Data for review:
--------

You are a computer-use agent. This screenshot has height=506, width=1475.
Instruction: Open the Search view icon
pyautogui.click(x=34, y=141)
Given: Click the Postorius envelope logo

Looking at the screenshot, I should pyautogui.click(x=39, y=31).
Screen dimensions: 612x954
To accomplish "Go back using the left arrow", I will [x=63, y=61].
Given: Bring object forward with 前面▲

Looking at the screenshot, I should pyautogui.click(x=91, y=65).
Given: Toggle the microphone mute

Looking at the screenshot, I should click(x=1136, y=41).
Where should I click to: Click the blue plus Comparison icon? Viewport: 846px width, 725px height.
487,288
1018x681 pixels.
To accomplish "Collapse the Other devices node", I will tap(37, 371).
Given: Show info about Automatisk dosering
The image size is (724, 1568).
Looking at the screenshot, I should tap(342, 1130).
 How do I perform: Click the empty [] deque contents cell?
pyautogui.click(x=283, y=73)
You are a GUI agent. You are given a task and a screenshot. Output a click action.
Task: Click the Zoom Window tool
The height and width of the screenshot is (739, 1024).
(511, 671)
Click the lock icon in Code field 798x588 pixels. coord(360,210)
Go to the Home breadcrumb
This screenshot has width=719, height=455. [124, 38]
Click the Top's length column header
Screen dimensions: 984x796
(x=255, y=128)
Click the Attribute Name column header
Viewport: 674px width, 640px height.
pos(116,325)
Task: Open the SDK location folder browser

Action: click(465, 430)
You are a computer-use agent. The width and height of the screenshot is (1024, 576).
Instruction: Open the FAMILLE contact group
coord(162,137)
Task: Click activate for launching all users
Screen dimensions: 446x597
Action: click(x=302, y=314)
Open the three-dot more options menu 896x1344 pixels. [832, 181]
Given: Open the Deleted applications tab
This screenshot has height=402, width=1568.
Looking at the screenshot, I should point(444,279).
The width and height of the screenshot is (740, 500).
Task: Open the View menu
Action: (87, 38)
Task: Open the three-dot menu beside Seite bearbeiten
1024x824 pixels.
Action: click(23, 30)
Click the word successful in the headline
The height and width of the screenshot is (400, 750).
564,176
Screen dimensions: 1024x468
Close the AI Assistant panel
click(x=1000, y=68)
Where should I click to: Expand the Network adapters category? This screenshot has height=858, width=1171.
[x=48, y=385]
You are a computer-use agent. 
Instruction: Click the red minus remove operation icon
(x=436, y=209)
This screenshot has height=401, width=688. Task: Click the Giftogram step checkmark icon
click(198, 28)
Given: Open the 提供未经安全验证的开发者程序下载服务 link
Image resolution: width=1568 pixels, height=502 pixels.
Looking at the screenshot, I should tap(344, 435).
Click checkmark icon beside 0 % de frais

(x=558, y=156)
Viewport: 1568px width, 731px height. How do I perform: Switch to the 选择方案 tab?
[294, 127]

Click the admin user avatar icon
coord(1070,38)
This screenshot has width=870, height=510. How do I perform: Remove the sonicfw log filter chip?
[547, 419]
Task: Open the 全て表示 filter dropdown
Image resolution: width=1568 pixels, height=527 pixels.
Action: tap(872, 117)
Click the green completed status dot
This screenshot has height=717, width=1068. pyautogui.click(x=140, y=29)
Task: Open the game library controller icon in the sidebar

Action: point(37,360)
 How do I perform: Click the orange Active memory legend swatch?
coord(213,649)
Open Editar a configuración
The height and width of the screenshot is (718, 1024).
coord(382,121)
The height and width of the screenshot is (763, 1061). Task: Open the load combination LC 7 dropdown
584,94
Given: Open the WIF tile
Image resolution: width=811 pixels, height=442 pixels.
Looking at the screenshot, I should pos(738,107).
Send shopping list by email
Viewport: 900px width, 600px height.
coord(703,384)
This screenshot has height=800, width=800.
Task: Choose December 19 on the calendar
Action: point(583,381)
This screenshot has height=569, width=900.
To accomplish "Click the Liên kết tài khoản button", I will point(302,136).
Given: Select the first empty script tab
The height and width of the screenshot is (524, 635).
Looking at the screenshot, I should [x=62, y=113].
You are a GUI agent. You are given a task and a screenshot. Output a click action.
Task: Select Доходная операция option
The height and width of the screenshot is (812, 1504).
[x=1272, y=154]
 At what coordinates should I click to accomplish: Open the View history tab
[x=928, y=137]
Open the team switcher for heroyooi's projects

--------

Assigned task: Pick each line holding the word "agent" out of the listing.

Solution:
You are a computer-use agent. This screenshot has height=506, width=1475.
You are a GUI agent. You are given a task and a screenshot. Output a click action.
You are a computer-use agent. The width and height of the screenshot is (1024, 576).
You are a computer-use agent. 
You are a GUI agent. You are given a task and a screenshot. Output a click action.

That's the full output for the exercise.